The final stretch home via Farnborough and West Ilsley is again familiar territory for me. We passed one of my table tennis venues on the way. The A34 was new to me though, a road I have always avoided cycling along as it is extremely busy and basically a motorway in all but name.

The short link between Chilton and West Ilsley is the only way across the Berkshire Downs at this point though (until a new cycle route is hopefully opened nearby). We cycled fast and hard in the rain to get it done quickly. It’s only about 1km and we encountered no lorries.

I put a spurt on for the last few kilometres but rather annoyingly suffered a puncture on Milton Hill with the finish almost in sight. After cursing my rotten luck I stopped and quickly replaced the innertube hoping no other riders would pass me.

The delay was about 10 minutes and I arrived back at Milton as the 3rd finisher in a total time of around 5h15m (I’ll know what time I’ve been given when I get my card back). It was also my quickest 100km cycled in 4h5m37s.

A really good route and an Audax I’ll be doing again. Hopefully the weather will be a bit nicer next time. Not that rain bothers me too much to be honest, once you are wet you are wet. Battling against a headwind is worse.

I’ll be trying to do another two 100km Audaxes this season for the Brevet 500 award.

Cotswolds Cycling

Snowshill Lavender
Snowshill Lavender

Great ride with CTC Wantage today. The Cotswolds (if you don’t know) are an area of outstanding natural beauty which straddles Oxfordshire and Gloucestershire. The landscape is rolling and peppered with picturesque villages with houses built from the golden oolitic limestone which the hills are made from. Oxfordshire is not well known as being a hilly county but the Cotswolds offer some tough climbs, especially on the escarpment side. Even on the dip slope side you will rarely find a road that isn’t going up or down, sometimes steeply.

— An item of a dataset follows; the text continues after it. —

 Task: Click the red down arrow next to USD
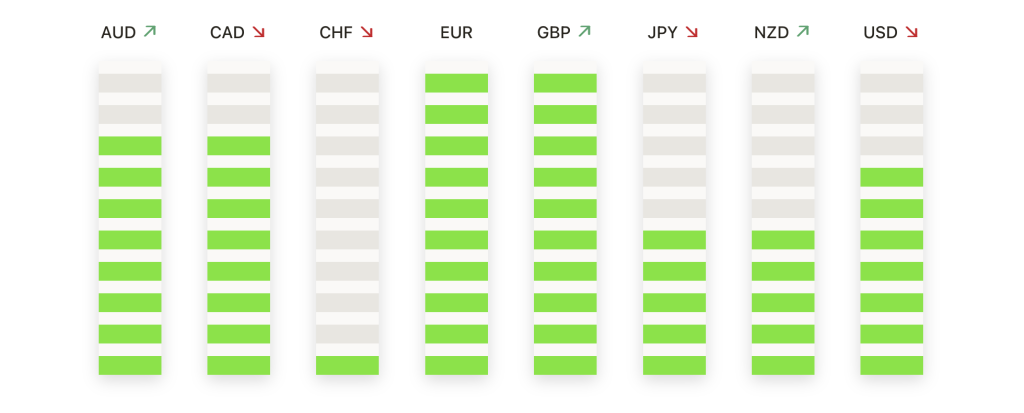912,32
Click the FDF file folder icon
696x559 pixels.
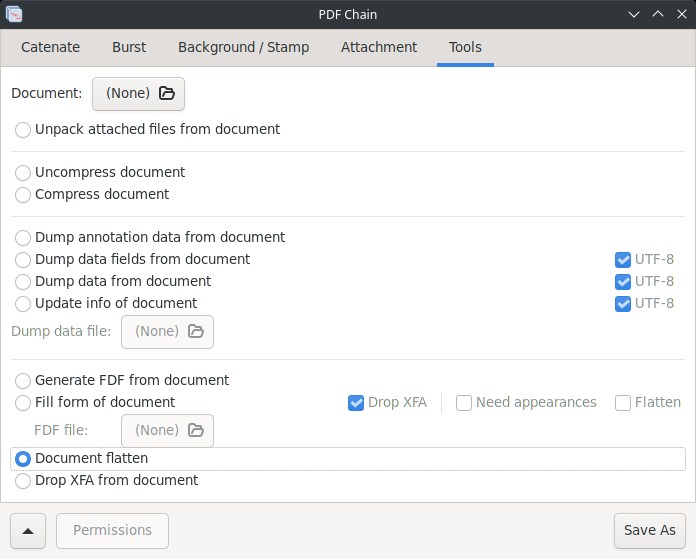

We started in Burford, one of the larger towns in the Cotswolds and a popular tourist destination. Its iconic feature is the steep high street leading down to the River Windrush. It also has a large free car park. We followed the river to Bourton-on-the-Water, which is hugely popular with day trippers and tourists. On a sunny summer weekend afternoon it can be heaving with visitors. It is very picturesque but pick a quiet day to visit.

The rolling terrain led us past the Snowshill lavender fields to Broadway Tower which stands over 300m above sea level, the second highest point in the Cotswolds. The tower itself is a folly tower built so that Lady Coventry could answer the question whether she could see it from her house in Worcester! She could.

From the tower we took more rolling and quiet lanes to Bibury, another village popular with tourists, before heading back to Burford.

We were just shy of 100km for the day and over 1100m of ascent. I found it quite tough today as I hadn’t got my climbing legs with me but had a 2nd wind at around 55miles and could have kept going for a bit longer. It’s another ride towards my target of E50!

If you’ve not cycled the Cotswolds before it’s well worth doing. The route we chose offers a good tour of some busy and quiet villages sticking to minor roads. A good sample of what the Cotswolds offer without tackling any of the really tough climbs.